China’s intelligence services are among the most aggressive at spying on the United States, followed by Cuban, Russian and Iranian spy agencies, according to the U.S. government’s top counterintelligence coordinator.
“These services are eating our lunch,” Joel F. Brenner, the new head of the Office of the National Counterintelligence Executive, said in his first interview since being named to the counterspy post in August.
Mr. Brenner, a former inspector general at the National Security Agency, told The Washington Times that the U.S. remains the No. 1 target of “virtually every significant espionage service on the face of the Earth.”
China’s intelligence activities have been “very aggressive” at acquiring U.S. advanced technology, often before it is fully developed here. “The technology bleed to China, among others, is a very serious problem,” he said, noting that the FBI is improving its efforts to identify and protect sensitive technology.
Beijing also succeeded in penetrating, and thus frustrating, U.S. intelligence against China through Katrina Leung, a Los Angeles businesswoman who was a long-time FBI informant secretly loyal to Beijing, Mr. Brenner said.
Mr. Brenner’s office, known as NCIX, is working on a new presidential strategy for counterintelligence. The goal of the office is to provide strategic direction aimed at bolstering counterintelligence agencies, including the FBI, CIA and Pentagon counterspy units.

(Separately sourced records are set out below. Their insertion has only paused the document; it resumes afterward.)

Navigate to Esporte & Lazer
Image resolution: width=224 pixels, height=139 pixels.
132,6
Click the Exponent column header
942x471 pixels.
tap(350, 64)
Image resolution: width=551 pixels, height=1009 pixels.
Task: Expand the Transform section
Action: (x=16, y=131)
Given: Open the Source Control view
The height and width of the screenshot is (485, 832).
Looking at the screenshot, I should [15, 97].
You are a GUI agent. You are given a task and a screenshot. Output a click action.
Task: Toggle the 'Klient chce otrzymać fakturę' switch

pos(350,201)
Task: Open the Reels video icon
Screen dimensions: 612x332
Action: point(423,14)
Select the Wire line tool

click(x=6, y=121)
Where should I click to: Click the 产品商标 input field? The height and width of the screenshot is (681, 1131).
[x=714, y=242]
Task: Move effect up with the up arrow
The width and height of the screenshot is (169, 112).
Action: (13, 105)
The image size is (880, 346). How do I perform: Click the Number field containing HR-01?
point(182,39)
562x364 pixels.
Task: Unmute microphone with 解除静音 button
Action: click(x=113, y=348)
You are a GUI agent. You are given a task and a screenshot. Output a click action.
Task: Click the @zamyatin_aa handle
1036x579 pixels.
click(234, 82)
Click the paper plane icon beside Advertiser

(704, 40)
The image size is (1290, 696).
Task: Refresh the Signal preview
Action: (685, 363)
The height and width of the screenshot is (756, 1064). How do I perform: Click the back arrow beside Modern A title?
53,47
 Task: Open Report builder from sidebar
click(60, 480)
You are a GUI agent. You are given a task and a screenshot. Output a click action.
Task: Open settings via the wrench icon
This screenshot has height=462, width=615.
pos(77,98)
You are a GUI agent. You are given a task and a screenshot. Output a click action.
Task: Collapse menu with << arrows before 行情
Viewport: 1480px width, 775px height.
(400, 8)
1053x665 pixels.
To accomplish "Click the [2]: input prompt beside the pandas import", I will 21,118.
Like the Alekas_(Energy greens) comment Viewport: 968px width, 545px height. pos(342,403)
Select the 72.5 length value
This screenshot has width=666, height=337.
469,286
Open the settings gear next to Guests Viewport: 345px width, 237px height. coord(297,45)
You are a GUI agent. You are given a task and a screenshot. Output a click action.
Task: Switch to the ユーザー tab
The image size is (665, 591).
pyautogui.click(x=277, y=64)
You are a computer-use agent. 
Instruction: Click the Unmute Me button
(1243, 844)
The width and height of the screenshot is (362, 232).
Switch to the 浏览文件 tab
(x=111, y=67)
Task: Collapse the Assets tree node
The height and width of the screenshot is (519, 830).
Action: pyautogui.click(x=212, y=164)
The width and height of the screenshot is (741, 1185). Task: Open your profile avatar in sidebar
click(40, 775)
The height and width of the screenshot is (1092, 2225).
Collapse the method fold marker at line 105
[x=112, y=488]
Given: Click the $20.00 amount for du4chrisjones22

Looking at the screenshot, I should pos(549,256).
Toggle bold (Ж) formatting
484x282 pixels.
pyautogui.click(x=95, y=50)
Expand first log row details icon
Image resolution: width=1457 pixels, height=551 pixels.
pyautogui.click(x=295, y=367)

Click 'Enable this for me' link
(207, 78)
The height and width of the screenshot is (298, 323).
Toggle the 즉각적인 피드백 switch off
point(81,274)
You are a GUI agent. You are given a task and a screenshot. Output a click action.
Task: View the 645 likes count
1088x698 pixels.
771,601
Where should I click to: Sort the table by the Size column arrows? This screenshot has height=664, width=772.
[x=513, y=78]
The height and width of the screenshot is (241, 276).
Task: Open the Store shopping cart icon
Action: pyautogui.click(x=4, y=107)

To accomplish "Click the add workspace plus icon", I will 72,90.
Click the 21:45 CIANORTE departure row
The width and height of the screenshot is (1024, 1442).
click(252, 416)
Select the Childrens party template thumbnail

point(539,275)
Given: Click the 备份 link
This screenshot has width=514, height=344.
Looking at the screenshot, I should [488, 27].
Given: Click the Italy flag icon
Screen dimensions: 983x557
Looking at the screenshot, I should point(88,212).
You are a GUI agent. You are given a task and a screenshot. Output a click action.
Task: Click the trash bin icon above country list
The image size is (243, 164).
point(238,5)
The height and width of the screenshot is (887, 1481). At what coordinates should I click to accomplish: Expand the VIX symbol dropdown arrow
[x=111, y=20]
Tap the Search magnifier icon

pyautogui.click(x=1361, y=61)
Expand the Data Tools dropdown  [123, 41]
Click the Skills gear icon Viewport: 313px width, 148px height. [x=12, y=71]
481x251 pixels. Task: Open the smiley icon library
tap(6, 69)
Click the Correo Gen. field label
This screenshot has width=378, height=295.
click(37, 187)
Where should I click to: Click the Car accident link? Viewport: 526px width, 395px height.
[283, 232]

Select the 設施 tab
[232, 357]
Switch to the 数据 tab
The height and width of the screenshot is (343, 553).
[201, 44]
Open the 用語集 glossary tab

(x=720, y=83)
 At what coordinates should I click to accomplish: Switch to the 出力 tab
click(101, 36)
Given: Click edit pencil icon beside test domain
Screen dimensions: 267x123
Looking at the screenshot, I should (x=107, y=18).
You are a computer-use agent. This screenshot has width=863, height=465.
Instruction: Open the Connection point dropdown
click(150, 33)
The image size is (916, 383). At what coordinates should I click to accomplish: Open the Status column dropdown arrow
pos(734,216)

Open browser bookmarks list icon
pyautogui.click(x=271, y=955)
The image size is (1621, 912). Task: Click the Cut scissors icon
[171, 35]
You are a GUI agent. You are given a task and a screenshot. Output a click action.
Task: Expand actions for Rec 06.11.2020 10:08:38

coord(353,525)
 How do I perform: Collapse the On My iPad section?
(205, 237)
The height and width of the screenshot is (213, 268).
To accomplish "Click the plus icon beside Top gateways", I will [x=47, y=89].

Another key priority is using counterintelligence techniques, such as turning foreign agents or recruiting supporters, against terrorist groups.
“Hezbollah or al Qaeda don’t do a terrorist operation without doing an intelligence operation first,” Mr. Brenner said. “They are very thorough and capable in the way they do their advance surveillance and reconnoitering. We’ve got to get better at that aspect of supporting counterterrorism, and that is one of our core missions here in this office.”
Additionally, the NCIX is pressing counterspies to do more to stop computer-based intelligence-gathering, something he called a growing threat.
“You can now, from the comfort of your own home or office, exfiltrate information electronically from somebody else’s computer around the world without the expense and risk of trying to grow a spy,” Mr. Brenner said.
“We’ve got to start addressing that in a big way,” he said. “Network vulnerability is a huge issue, and it’s an issue in the private as well as a public sector.”
Mr. Brenner also said he is trying to recruit more-capable people to join counterintelligence services.
“You can’t leave counterintelligence to the fanatics and paranoiacs,” he said. “We really need our best people, and so training and education and supporting national security studies is something we’re paying a lot of attention to.”
He also plans to speed up damage assessments, or lessons learned, after spy cases and to conduct aggressive follow-up to make sure recommended changes are implemented.
Currently, the NCIX is conducting a damage assessment of the Leung spy case, examining how Leung secretly spied for China by sexually entrapping two of the FBI’s most senior counterspies, FBI agents James J. Smith and Bill Cleveland.
The Leung case was a “very serious espionage case,” Mr. Brenner said, a view that contrasts with that of FBI officials who have sought to play down the spy case, saying it was mainly about improper sexual relations between the FBI informant and her handlers. Leung, through her lawyers, has denied spying for China.
Mr. Brenner said China, however, was in fact running Leung as their agent. “That was an intelligence operation, and it was a very successful intelligence operation,” he said. “It was a classic honey trap” - spy jargon for sexual entrapment.
Leung was initially charged in 2003 with spying for China, but the charges were dropped and she eventually pleaded guilty in 2005 to minor charges: making false statements and filing a false tax return. Smith also pleaded guilty to lying to investigators.
In addition to China, Cuba’s intelligence services continue to pose a major intelligence threat, as do spies from Russia and Iran, Mr. Brenner said, noting that Cuban intelligence remains a “a very professional service.”
“They were trained by the KGB, and now they’re training the Venezuelans,” he said.
Russia’s intelligence service remains “very aggressive” against the United States, and “the Iranians also have a mature and capable service,” he said. All “are running significant operations against us.”
Overall, the problem of stopping foreign spies is daunting, both due to the number of spies and as a result of problems among U.S. agencies charged with stopping them, namely the FBI, domestically, and the CIA, overseas. Mr. Brenner said he is trying to reform counterintelligence as the mission manager within the office of the director of national intelligence.
Various counterspy agencies, from the Defense Department to the FBI and CIA, have regarded counterintelligence “as an intramural sport.”
“We’re trying to turn the [counterintelligence] community into a community in reality as well as in name,” he said.
“Americans are going to wake up one day and realize that the place in the world we have come to take for granted isn’t ours by some God-given right. We have to defend it,” he said.